- Directed by: Robinson Devor
- Written by: Robinson Devor Charles Willeford
- Based on: The Woman Chaser by Charles Willeford
- Produced by: Soly Haim
- Starring: Patrick Warburton Ron Morgan Emily Newman Paul Malevich Marilyn Rising
- Cinematography: Kramer Morgenthau
- Edited by: Mark Winitsky
- Music by: Daniele Luppi Jeff McDonough
- Distributed by: Tarmac Films
- Release dates: October 8, 1999 (NYFF); June 16, 2000 (United States);
- Running time: 90 minutes
- Country: United States
- Language: English
- Budget: $700,000

= The Woman Chaser =

The Woman Chaser is a 1999 film directed by Robinson Devor and starring Patrick Warburton, Ron Morgan, Emily Newman, Paul Malevich, and Marilyn Rising. The screenplay is based on the novel of the same name by Charles Willeford.

== Plot ==
Set in Los Angeles in 1960, Richard Hudson is a shrewd car dealer who moves from San Francisco and sets up a used-car dealership. Tiring of this job, he turns the lot over to an assistant Bill and starts writing his first film, The Man Who Got Away. It turns out to be an uncommercial picture, chronicling the story of a truck driver who goes berserk, runs over a little girl and dies fending off a platoon of police officers.

In making his film, Richard enlists the help of his father-in-law, Leo, a washed-up former film director whose notable possession is a Rouault painting of a clown. Through Leo, Richard pitches his idea to The Man, the unnamed chief executive of Mammoth Pictures who green-lights the project. Conflict inevitably arises when Richard's obsession for making the movie his way clashes with The Man's. Other kooky characters include Richard's mother, a former ballerina who lures her hirsute lug of a son into a comically eccentric pas de deux; Richard's sexually curious stepsister, Becky, who seduces him; and his secretary, Laura, whom he impregnates with a boorish indifference.

══════════

[What you need to do]
From the page on The Woman Chaser:
(a) What was the film's budget?
(b) What is the title of the first film Richard writes?
(c) What is Leo's notable possession?

══════════

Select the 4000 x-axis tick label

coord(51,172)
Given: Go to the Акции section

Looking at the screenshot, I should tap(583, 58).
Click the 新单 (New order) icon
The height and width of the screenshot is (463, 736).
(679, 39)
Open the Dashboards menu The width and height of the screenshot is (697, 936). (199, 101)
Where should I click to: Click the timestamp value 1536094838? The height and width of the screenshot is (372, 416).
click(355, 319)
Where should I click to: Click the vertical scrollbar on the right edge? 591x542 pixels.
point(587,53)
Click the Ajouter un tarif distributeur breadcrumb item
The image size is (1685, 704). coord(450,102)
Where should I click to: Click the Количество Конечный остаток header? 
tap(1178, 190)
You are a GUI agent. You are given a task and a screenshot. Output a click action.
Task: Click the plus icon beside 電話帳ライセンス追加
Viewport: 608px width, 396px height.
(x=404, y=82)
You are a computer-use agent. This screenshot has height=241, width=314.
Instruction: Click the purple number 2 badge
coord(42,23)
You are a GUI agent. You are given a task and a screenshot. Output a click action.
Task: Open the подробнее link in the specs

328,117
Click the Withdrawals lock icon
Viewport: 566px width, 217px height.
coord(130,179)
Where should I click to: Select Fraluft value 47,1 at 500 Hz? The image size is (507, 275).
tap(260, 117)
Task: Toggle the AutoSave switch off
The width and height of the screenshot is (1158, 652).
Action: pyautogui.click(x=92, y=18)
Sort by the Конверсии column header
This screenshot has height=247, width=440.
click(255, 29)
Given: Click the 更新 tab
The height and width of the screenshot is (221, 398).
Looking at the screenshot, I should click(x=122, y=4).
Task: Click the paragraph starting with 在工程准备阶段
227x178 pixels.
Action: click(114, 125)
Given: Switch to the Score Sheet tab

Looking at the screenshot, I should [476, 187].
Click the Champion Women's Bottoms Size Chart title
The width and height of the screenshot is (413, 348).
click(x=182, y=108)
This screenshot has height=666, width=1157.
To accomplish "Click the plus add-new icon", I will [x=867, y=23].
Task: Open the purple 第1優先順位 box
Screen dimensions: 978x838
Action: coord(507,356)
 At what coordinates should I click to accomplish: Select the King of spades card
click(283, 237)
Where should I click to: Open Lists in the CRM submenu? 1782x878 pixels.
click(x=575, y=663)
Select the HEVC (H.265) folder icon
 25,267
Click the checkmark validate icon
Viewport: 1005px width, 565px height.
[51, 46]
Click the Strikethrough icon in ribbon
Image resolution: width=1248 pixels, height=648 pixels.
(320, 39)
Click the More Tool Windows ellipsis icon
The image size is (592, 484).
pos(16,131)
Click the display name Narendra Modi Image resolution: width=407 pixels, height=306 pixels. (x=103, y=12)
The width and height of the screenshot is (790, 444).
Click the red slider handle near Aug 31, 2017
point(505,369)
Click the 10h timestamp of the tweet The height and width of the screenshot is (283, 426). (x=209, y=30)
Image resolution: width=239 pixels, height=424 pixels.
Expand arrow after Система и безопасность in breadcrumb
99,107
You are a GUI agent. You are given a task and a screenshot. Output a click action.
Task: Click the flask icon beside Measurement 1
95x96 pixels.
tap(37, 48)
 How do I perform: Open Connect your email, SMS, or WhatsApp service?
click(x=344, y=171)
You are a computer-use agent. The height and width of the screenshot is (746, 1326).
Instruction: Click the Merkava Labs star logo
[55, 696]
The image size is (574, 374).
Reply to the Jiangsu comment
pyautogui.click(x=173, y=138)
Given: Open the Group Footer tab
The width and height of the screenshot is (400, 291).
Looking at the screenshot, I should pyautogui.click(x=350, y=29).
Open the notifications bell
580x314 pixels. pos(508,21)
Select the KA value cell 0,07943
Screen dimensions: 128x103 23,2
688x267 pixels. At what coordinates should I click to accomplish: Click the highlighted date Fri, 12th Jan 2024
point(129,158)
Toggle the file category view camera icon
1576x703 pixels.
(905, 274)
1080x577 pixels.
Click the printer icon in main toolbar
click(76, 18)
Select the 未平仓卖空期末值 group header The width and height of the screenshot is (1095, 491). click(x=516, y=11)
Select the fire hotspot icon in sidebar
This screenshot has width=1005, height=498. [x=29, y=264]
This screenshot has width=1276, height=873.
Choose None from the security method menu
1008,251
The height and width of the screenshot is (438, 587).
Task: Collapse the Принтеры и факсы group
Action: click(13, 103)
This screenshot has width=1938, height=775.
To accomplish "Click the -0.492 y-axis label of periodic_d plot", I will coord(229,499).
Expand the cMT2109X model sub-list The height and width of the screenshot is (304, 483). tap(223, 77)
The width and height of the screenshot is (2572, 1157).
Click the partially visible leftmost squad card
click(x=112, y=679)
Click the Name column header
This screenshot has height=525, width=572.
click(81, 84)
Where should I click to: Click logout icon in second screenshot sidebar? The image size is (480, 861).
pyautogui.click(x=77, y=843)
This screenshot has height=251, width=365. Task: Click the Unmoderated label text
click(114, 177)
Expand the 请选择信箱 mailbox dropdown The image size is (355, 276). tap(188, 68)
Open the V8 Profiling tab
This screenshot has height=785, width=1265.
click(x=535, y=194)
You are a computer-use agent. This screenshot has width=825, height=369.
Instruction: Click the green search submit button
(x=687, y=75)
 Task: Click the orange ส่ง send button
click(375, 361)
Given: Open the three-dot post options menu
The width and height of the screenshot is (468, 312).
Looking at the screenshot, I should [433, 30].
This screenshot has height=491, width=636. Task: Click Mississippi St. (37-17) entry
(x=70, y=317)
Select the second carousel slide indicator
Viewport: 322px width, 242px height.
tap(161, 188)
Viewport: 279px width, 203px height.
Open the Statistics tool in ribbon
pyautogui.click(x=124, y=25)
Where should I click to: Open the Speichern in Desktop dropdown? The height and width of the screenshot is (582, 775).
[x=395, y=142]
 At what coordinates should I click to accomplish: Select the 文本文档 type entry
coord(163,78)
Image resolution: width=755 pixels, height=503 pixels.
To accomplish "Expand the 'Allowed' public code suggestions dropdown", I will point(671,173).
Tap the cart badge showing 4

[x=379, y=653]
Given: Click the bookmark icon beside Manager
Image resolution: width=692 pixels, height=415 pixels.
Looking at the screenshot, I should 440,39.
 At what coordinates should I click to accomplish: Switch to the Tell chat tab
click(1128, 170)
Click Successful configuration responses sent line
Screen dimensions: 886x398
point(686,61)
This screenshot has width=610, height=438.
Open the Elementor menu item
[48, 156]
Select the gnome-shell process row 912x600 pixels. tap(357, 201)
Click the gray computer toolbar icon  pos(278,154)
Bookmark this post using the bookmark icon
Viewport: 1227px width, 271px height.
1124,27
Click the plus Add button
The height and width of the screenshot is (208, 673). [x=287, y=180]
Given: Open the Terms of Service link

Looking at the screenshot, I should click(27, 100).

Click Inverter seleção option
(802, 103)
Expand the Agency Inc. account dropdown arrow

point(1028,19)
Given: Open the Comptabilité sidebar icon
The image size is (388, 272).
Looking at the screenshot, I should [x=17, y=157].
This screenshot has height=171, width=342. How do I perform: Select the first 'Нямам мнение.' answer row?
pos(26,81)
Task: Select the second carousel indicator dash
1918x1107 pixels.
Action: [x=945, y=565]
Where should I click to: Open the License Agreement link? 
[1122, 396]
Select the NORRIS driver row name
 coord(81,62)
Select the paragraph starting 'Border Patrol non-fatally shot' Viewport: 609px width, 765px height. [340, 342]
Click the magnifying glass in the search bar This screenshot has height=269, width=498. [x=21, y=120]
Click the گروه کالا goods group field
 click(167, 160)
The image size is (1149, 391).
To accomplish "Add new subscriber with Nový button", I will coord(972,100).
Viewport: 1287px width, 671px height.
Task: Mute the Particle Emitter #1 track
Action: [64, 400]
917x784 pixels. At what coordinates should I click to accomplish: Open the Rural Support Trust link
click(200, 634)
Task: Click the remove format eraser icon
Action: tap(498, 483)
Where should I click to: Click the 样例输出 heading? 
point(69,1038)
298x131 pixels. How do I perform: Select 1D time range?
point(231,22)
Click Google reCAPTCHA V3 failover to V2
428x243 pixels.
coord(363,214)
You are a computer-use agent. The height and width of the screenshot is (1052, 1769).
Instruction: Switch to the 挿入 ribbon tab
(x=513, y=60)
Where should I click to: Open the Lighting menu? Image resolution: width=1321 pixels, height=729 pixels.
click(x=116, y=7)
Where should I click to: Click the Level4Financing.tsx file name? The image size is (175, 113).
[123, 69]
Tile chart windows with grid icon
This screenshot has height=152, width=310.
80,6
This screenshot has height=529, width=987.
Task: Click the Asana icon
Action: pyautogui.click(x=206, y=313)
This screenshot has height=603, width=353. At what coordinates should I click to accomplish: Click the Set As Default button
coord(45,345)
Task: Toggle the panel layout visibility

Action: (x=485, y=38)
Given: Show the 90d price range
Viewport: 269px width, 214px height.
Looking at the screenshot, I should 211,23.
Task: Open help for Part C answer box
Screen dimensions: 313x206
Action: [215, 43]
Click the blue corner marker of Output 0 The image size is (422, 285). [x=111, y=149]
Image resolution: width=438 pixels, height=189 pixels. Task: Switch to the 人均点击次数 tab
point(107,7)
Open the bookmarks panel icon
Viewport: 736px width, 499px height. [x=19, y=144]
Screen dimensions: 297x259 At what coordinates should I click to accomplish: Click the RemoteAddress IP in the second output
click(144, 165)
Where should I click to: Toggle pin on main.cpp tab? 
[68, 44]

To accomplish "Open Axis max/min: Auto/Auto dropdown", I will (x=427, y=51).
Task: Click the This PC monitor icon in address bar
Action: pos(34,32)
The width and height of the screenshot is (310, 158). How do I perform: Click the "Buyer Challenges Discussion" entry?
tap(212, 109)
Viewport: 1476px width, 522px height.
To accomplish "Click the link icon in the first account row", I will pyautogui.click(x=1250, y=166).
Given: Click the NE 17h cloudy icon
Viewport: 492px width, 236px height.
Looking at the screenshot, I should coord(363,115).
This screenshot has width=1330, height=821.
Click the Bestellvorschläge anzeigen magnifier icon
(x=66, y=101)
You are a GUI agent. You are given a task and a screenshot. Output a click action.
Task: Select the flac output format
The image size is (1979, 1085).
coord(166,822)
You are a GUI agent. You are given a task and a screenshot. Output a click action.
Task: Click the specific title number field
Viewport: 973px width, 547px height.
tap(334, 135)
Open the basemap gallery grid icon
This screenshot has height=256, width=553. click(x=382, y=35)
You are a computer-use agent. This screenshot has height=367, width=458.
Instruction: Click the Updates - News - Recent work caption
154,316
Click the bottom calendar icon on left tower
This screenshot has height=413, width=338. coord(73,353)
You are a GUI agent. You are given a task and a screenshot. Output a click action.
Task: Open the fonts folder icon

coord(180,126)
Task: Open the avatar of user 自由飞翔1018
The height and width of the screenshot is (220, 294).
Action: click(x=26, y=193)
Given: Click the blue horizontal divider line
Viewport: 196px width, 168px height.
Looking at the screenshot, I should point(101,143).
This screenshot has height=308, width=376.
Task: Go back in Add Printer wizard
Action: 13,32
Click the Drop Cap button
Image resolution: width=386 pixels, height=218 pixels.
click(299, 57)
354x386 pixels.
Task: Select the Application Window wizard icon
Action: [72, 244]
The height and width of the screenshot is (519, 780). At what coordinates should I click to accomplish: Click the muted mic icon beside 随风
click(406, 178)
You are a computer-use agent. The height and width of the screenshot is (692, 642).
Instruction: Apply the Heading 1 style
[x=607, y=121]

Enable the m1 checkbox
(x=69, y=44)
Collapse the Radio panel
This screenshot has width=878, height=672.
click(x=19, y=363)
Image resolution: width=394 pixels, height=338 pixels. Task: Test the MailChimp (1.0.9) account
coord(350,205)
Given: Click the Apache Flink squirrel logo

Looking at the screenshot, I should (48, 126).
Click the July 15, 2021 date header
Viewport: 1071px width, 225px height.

══════════

[Exercise response]
(a) $700,000
(b) The Man Who Got Away
(c) A Rouault painting of a clown